People at a Sippers and Spitters wine tasting party

Having the girls around for drinks is always fun, but coming up with new things to do is difficult. Why not mix things up by hosting a wine tasting party.

Wine tasting parties are a fun and classy activity you can organise in the comfort of your own home. They are perfect for family get-togethers, reunions with old friends and of course a Friday night in with the girls. Here are some tips on how to host a great wine tasting party for the people you care about.

Good Tasting Conditions

Check the circumstances surrounding your wine tasting experience that may affect your impressions of the wine. Ensure your tasting space is clear of too much noise as this makes concentration difficult.

Step One: Check for potential obstacles that may destroy the ability to get a clear sense of a wine’s aromas. Look out for…

  • Cooking smells
  • Perfume scents
  • Even pet odours

Step Two: Neutralize the wine tasting conditions as much as possible, so your wine has a fair chance to stand on its own. Here are some easy steps you can take.

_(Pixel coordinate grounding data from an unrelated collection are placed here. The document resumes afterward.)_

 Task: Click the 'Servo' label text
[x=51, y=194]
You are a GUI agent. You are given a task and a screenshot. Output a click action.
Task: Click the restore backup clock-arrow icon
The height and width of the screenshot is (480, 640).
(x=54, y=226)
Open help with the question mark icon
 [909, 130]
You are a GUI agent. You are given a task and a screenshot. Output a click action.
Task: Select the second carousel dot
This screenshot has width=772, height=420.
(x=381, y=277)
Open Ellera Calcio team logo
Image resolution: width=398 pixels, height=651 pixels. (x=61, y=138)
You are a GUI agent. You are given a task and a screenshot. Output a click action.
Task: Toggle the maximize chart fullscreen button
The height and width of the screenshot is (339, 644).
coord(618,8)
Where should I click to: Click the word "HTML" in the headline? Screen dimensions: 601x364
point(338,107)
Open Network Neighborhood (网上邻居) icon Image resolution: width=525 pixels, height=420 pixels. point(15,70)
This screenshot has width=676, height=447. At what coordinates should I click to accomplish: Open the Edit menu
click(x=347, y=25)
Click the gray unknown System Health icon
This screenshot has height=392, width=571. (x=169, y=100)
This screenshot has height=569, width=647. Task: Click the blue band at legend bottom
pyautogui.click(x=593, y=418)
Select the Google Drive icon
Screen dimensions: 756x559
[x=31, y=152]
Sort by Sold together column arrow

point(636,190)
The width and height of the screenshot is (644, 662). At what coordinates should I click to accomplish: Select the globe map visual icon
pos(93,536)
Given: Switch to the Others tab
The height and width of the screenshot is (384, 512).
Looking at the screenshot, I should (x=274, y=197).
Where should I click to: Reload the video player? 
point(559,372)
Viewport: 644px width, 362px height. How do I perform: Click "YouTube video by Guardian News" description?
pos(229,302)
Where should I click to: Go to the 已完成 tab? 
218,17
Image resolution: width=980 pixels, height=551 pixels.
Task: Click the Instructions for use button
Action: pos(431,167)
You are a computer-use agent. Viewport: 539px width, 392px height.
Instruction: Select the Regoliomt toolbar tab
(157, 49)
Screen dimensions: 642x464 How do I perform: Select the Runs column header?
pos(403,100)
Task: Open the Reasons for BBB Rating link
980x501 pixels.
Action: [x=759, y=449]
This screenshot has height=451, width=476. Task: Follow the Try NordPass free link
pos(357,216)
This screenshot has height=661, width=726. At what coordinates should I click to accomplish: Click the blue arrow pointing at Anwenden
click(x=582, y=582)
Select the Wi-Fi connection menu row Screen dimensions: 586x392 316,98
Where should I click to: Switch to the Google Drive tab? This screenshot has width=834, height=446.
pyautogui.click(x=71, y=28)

  1. Clean glasses: Detergent or dust will affect the taste
  2. Size and shape: A glass that is too small, or the wrong shape can affect the wine’s flavour
  3. Conditioning the glass: If your glass appears musty, give it a rinse with wine, swirling it to cover all the sides of the bowl.
  4. Neutralize taste buds: Cleanse any residual flavours from whatever else you’ve been eating or drinking.
  5. Correct temperature: If a wine is served too cold, warm the wine with your hands by cupping the bowl.

Evaluating by Sight

Once your tasting conditions are as close to neutral, your next step is to examine the wine in your glass. We recommend your glass being about one-third full. Loosely follow these steps to evaluate the wine visually.

Straight Angle View

Look straight down into the glass, then hold the glass to the light, and finally, give it a tilt, so the wine rolls toward its edges. This allows you to see the wine’s complete colour range, not just the dark centre. Looking down, you get a sense of the depth of colour, which gives a clue to the density and saturation of the wine.
You will also learn to identify certain varietal grapes by colour and scent. A deeply-saturated, purple-black colour might well be it Shiraz or Cabernet Sauvignon, while a lighter, pale brick shade would suggest Pinot Noir or Sangiovese.

Side View

Viewing the wine through the side of the glass held in light shows you how clear it is.
A murky wine might be a wine with chemical or fermentation problems. On the other hand, it might just be a wine that was unfiltered or has some sediment due to being shaken up before poured. A wine that looks clear with a slight sparkle, is always a good sign.

Tilted View

Tilting the glass so the wine thins out toward the rim will provide clues to the wine’s age and weight.
If the colour looks quite pale and watery near its edge, it suggests a rather thin, possibly insipid wine. If the colour looks tawny or brown (for a white wine), or orange (for a red wine) it is either an older wine or it has been oxidized and may be past its prime.